Ask Paul: We're stood down, should we access super to buy property?
My husband and I are nearly 50 and were recently stood down from our jobs.
We have income from two rental properties ($3200 a month) and have $200,000 in savings.
My super is about $100,000 and my husband's is about $50,000.
Should we withdraw $20,000 each from super from the early release scheme this time around? And then should we buy another house for rental income? - Quyen
I am very sorry to hear that you and your husband have been stood down, Quyen. I hope that this situation resolves itself as the economy starts to recover.
That it will recover is, in my opinion, quite certain. But the timing is very uncertain. Based on all the uncertainty around us, I feel economic growth will take longer than we all hope.
What does cheer me up, though, is that you don't have to take money out of super to survive. If so, that would be fair enough, but you are looking to use the money to buy another property, so the debate we need to have is property versus super.
Here I am going to argue firmly that you should leave your money in super. This is for a few reasons.
First, I suspect that as well as your two rental properties you own a home, so you have most of your wealth tied up in property.
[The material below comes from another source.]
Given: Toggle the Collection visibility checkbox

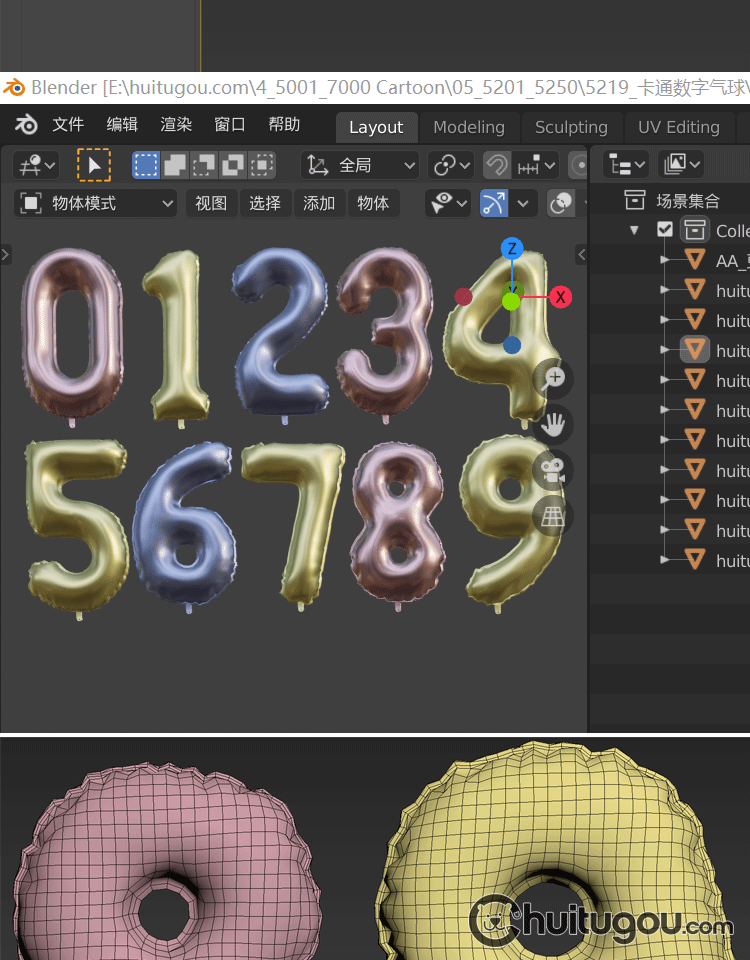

Second, super gives you exposure to a great mix of assets, all over the planet.
Finally, just look at super returns over the decades. A typical balanced fund has returned over 8%pa. And these returns are generated in a very low-tax environment
It is your money, so your choice. But I feel that super spreads your risk away from property. Property may well outperform super or super may outperform property.
That, however, is not the point.
I have no problem with quality property in a growth location as a long-term investment, but diversification is a key investment concept and I really would prefer you to spread your risk.